We went through a very rocky stage at about 6m, but so strong now. If you still live him don't give up.

KLou111 Sun 24-Mar-13 19:43:15

You've got to talk. Me and dh love each other to bits (15.5 years) but having a child has certainly put pressures on our relationship at times. Our ds is 19 months.
Honesty and being open with your thoughts is the only way forward.
I hope everything works itself out for you all xx

FadBook Sun 24-Mar-13 19:38:04

I would say that your relationship will always hit rocky points, with or without children. Mine is stronger than before, I'm more tolerant of things DP does that would have normally pissed me off (patience of a saint!) but I'm also more serious, which is something DP has pulled me up on (I used to be fun). We are far more loving towards each other and we talk a hell of a lot more than we did previously, as we have another person to think of in our lives (19 month old dd).
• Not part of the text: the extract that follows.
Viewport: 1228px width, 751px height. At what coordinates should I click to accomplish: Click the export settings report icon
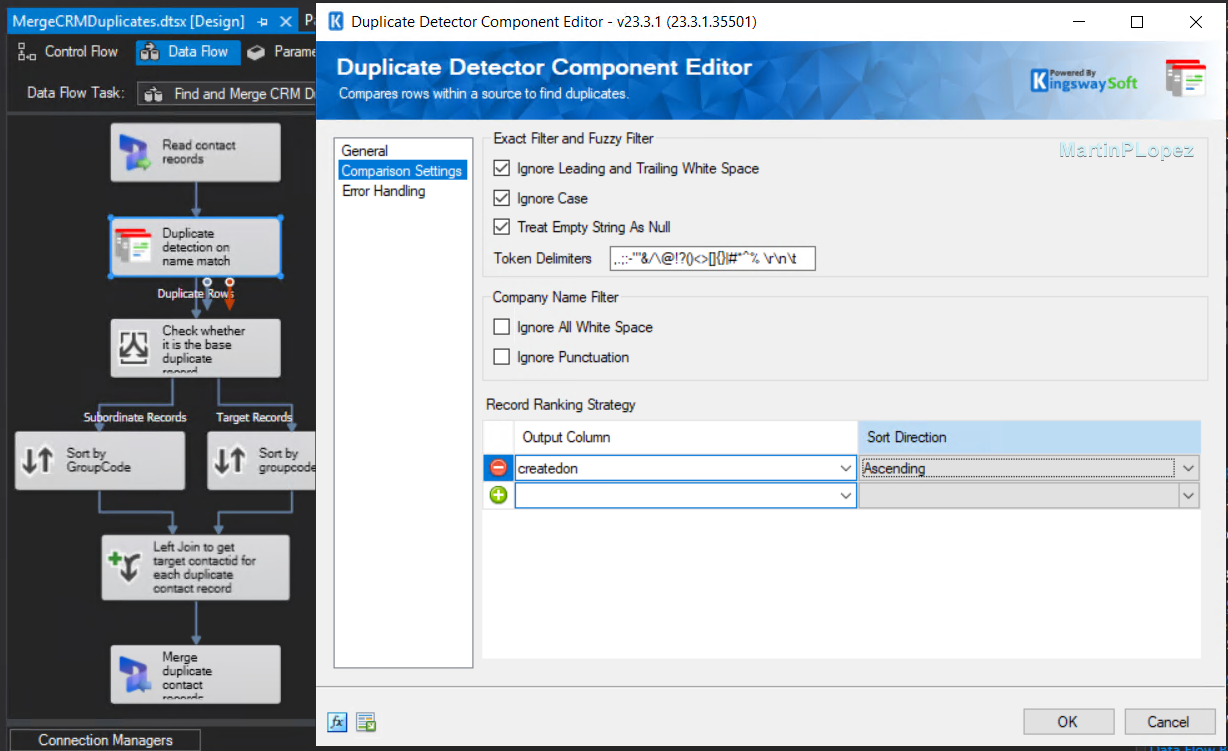click(x=365, y=721)
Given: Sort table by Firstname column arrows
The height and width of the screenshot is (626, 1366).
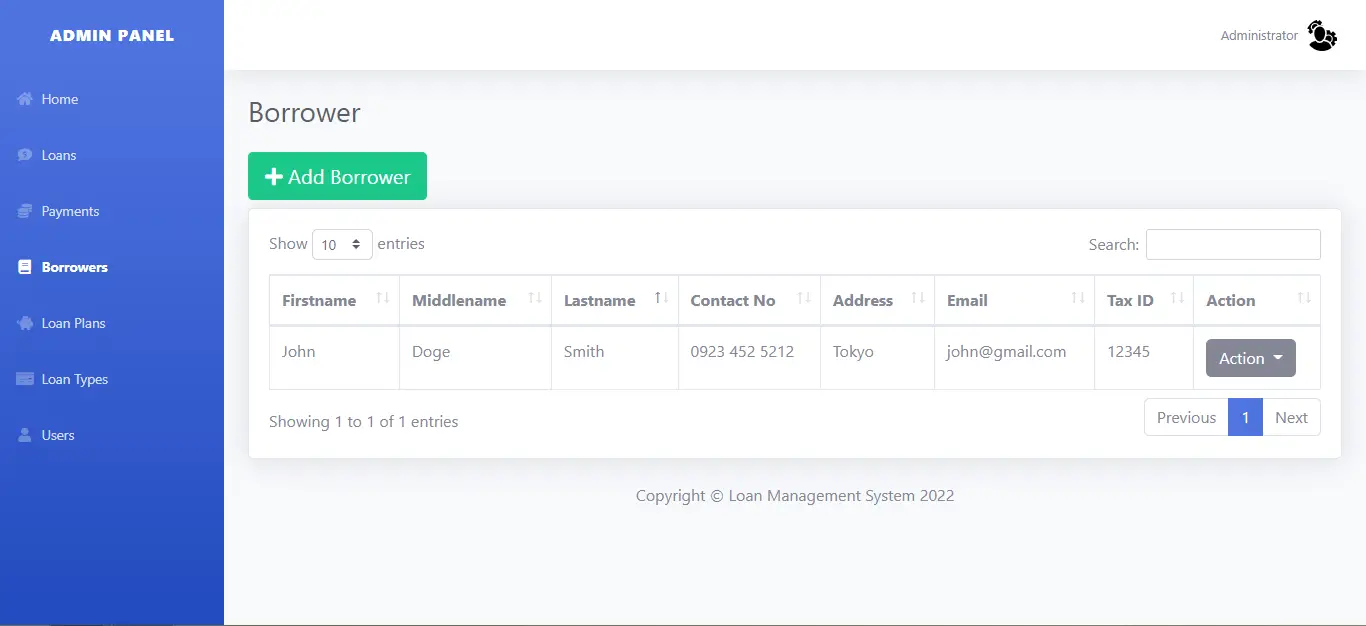Looking at the screenshot, I should tap(382, 299).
Rather than comparing to others, talk about the reasons for you and your DP reaching braking point? Perhaps MNers can help?

Missy20 Sun 24-Mar-13 19:33:04

I was just wondering what everyones relationships with hubby, partner or bf was like after having children. Me and my bf have been together 3yrs now and have a 14month old together. Our relationship is at braking point. I dont want my family to split up. Does everyone go through these patches after having children? Any advise?